I think you noted core_pins.h had wrong PIN0_PADCONFIG
Code:
#define CORE_PIN0_PADCONFIG	IOMUXC_SW_PAD_CTL_PAD_GPIO_AD_B0_02
#define CORE_PIN1_PADCONFIG	IOMUXC_SW_PAD_CTL_PAD_GPIO_AD_B0_03
I presume you are testing with corrected version (github is still wrong). (Failing that, maybe try it with the wrong config???)
 
I think you noted core_pins.h had wrong PIN0_PADCONFIG
Code:
#define CORE_PIN0_PADCONFIG	IOMUXC_SW_PAD_CTL_PAD_GPIO_AD_B0_02
#define CORE_PIN1_PADCONFIG	IOMUXC_SW_PAD_CTL_PAD_GPIO_AD_B0_03
I presume you are testing with corrected version (github is still wrong). (Failing that, maybe try it with the wrong config???)

Yep - saw that and fixed it a while ago. Even if they are switched the pad config is the same anyway so it shouldn't matter.
 
Have you tried the following to reduce temp and power consumption instead?
Code:
while(1) __asm__ volatile ("wfi");
That will put the cpu core to sleep, but allow it to do anything important, which will only be interrupts.

Post #1111 I noted : "I already did a test of 'wfi' - sleepCPU() - and it wasn't clear ... first the line before it printed about 20 times - then a small edit and I don't know that it worked so will revisit it. "

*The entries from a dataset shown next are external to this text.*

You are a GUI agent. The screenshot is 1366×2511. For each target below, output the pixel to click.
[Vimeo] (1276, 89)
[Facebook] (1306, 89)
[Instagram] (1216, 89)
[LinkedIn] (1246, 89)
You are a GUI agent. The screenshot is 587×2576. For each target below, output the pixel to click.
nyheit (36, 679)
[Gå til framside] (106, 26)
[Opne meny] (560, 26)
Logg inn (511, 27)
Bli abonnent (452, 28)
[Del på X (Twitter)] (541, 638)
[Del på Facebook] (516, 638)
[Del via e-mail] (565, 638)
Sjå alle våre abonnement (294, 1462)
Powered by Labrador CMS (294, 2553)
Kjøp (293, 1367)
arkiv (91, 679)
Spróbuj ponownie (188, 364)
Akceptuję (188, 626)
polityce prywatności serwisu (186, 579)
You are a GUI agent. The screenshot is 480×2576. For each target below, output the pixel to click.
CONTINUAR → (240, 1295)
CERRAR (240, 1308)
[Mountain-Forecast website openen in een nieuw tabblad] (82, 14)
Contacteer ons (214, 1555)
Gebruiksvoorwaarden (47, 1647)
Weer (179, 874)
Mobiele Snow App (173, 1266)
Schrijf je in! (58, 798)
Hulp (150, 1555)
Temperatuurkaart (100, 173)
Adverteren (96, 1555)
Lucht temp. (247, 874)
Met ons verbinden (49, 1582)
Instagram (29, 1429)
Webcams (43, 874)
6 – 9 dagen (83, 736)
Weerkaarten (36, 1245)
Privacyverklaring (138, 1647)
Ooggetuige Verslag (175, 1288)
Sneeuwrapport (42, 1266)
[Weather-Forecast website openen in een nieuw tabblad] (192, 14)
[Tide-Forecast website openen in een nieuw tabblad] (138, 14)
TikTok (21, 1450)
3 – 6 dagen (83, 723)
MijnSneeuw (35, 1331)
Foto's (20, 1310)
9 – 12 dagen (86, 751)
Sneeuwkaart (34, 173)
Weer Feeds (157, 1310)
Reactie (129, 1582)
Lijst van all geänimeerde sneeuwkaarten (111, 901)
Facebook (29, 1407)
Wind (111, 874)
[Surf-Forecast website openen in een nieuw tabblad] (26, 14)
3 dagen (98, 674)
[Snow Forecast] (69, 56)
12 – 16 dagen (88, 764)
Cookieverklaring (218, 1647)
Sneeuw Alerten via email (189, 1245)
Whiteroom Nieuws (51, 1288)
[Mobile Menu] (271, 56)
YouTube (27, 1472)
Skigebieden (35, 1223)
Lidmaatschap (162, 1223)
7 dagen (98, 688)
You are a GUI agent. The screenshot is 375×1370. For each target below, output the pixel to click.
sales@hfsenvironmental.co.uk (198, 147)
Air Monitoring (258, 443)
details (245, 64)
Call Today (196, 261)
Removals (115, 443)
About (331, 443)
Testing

My goal was to be able to find some useful postmortem info and return it - I should probably find something to read on that so far I'm just poking road kill with a stick.

Paul already does a reg dump, but I was hoping to link to a user func() to allow user to present their personal data and structures - this worked on T_3.x. So far making a call() can just die hard - but my 'micros blink without delay' has run these past hours though all serial output ceased before it got to that code.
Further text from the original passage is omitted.